In 1986, the band continued to play in and around the Pacific Northwest to steadily larger crowds (especially in the band's hometown of Seattle). Early in the year, the now legendary Deep Six compilation album was released on the local C/Z Records label. Alongside two Green River songs, the compilation features the music of fellow Washington bands Malfunkshun, Melvins, Skin Yard, Soundgarden, and The U-Men. Kathleen C. Fennessy of AllMusic stated that the compilation "documents a formative period in Northwest rock history".

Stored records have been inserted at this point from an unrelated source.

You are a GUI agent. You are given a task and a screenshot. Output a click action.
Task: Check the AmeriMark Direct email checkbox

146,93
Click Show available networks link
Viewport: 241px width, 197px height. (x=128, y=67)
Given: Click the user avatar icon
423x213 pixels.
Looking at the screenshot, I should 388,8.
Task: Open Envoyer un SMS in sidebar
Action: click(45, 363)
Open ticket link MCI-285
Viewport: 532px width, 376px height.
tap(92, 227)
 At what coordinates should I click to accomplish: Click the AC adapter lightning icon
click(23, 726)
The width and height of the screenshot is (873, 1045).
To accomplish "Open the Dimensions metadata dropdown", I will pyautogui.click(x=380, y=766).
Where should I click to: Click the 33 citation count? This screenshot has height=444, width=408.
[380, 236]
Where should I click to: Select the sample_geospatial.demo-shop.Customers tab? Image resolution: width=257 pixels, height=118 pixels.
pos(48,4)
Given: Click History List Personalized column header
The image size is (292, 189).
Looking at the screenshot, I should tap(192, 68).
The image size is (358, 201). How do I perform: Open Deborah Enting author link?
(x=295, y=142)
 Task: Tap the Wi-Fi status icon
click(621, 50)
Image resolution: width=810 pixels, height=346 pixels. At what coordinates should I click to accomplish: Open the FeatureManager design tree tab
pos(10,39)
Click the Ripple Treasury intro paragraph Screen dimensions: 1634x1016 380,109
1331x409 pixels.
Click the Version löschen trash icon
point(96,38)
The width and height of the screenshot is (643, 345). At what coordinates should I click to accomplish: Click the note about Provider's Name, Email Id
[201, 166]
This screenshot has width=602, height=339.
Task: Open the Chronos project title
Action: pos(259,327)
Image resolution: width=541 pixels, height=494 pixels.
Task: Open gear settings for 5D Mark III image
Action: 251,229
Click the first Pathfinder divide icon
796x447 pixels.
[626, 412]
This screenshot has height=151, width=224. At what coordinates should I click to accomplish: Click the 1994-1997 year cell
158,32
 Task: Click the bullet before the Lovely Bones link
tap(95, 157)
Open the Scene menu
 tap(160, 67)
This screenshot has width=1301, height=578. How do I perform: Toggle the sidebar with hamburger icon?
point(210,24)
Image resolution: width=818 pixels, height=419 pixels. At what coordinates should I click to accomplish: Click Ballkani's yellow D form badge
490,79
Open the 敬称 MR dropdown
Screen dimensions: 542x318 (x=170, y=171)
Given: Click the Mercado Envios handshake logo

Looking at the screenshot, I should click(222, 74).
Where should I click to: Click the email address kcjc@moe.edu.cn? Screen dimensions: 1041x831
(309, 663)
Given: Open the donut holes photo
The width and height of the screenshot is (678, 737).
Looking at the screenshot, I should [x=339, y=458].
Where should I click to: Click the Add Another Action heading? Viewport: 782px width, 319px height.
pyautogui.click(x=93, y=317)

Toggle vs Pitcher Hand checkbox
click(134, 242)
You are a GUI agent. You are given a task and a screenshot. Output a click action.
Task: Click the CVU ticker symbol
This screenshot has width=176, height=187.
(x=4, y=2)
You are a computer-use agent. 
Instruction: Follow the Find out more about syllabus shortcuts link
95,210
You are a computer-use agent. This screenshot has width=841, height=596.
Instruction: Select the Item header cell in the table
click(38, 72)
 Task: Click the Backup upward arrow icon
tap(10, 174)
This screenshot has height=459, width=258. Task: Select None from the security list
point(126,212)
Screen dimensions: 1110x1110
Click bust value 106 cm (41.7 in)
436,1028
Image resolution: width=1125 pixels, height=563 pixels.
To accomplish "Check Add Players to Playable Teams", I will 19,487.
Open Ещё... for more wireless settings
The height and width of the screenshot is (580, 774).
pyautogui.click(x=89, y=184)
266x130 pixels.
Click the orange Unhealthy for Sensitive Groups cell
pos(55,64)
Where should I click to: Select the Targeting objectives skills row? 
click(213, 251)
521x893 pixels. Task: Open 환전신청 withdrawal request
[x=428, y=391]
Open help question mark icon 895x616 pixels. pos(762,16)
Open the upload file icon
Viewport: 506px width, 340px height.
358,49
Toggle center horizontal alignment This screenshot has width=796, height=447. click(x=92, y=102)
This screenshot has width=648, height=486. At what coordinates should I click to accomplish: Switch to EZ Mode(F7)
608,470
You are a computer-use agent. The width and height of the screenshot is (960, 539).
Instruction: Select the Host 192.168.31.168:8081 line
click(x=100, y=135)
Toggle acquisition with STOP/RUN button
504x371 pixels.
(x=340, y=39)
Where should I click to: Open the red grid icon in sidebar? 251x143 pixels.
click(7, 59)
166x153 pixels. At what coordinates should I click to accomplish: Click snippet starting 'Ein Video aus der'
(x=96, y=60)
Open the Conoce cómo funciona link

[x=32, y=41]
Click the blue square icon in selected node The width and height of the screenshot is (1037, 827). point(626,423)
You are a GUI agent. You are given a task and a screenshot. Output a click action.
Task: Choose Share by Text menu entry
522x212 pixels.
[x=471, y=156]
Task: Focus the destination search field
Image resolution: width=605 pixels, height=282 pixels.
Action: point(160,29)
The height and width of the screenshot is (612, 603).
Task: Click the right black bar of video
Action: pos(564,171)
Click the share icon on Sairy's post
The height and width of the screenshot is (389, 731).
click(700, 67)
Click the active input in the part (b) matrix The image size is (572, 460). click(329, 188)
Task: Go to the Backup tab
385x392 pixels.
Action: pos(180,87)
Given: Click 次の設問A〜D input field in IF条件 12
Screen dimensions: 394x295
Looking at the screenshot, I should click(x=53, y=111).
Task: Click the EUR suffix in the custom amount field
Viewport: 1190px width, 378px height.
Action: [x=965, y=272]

In June 1986, the band began production on its second EP, Dry as a Bone, with local producer Jack Endino. Green River chose to record Dry as a Bone for Bruce Pavitt's new label, Sub Pop. However, Pavitt couldn't afford to release it until the following year, and, as had happened with Come on Down, the record was delayed. In the meantime the band issued the one-off "Together We'll Never" single on the local Tasque Force Records label. Dry as a Bone was finally released through Sub Pop in July 1987, a full year after it was recorded. It was the new label's first non-compilation release. Dry as a Bone was promoted by Sub Pop as "ultra-loose GRUNGE that destroyed the morals of a generation". Steve Huey of AllMusic called it Green River's "strongest individual release...perfecting their sleazy, raucous fusion of '70s hard rock and post-hardcore punk".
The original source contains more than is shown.